## Requirement:
Throughout the listing below, show every line in which "orange" occurs.

## Information provided:
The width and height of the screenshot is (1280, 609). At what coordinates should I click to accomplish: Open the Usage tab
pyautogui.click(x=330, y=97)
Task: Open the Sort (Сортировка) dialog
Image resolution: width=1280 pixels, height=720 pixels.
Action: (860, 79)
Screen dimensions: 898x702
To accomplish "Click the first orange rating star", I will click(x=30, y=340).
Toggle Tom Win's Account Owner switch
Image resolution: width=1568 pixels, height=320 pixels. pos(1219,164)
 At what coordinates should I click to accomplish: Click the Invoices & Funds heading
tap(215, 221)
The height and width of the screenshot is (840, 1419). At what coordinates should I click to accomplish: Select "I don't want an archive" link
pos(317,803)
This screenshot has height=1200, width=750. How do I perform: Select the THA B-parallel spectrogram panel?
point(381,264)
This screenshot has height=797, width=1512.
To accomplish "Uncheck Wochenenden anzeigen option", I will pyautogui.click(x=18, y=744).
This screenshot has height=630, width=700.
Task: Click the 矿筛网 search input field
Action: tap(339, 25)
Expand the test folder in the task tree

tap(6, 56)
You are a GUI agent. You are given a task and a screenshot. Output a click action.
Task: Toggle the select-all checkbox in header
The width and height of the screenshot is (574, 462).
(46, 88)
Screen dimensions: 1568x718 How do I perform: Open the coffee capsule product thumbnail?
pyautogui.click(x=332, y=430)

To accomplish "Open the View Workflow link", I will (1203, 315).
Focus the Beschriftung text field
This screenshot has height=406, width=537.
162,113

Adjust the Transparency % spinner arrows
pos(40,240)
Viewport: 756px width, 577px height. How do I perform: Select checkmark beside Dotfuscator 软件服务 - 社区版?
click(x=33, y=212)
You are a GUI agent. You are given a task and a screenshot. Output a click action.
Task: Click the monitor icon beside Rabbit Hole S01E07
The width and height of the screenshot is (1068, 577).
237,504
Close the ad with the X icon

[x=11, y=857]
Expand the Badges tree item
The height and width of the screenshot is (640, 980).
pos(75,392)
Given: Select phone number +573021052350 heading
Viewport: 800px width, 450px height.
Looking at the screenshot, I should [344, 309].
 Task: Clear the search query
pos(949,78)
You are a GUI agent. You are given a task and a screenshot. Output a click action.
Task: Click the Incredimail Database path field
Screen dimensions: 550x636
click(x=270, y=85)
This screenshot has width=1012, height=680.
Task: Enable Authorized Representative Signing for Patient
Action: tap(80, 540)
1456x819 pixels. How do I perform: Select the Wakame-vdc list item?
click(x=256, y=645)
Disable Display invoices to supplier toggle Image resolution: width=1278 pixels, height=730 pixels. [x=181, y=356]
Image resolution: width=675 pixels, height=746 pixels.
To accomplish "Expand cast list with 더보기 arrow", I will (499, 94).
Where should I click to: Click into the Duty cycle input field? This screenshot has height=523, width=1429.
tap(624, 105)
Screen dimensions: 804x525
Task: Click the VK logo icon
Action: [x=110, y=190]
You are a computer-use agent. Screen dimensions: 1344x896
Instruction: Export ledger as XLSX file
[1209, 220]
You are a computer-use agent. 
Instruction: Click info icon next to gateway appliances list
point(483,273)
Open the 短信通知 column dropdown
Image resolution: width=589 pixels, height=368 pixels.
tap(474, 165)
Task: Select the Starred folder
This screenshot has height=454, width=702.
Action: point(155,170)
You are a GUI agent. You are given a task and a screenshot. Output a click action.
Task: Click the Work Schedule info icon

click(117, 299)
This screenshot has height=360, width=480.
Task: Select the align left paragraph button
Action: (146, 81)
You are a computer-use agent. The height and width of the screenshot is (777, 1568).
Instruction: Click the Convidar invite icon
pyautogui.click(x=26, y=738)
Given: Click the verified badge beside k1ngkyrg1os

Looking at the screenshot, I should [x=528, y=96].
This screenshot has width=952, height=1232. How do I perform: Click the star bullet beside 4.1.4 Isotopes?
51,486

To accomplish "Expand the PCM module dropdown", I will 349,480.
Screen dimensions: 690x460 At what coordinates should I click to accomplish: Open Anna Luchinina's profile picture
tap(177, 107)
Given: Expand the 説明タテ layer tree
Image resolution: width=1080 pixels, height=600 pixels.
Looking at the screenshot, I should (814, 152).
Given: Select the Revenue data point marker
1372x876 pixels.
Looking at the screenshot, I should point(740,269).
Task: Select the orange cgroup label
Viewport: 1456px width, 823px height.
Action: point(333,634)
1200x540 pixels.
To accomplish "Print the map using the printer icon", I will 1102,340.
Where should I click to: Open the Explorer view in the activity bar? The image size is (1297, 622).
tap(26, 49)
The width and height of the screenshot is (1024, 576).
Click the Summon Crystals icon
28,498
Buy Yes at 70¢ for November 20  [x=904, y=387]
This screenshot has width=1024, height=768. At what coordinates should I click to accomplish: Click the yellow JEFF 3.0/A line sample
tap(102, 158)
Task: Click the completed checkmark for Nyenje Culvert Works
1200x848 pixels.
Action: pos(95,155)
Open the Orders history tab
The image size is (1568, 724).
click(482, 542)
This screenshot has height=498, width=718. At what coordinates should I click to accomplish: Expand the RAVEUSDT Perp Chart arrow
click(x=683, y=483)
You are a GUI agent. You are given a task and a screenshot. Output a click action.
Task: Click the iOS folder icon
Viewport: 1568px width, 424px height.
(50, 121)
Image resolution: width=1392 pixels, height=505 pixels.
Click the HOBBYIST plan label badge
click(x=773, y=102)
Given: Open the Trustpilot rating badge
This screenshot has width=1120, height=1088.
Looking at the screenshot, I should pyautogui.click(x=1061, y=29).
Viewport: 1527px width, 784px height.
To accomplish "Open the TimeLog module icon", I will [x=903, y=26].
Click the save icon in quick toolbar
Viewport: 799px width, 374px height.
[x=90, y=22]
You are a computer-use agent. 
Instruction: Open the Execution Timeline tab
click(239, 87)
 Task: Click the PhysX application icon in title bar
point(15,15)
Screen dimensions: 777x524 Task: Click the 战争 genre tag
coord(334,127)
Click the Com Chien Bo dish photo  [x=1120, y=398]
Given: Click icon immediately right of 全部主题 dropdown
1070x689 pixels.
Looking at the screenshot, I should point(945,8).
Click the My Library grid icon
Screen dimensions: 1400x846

## Written answer:
To accomplish "Click the first orange rating star", I will click(x=30, y=340).
Task: Select the orange cgroup label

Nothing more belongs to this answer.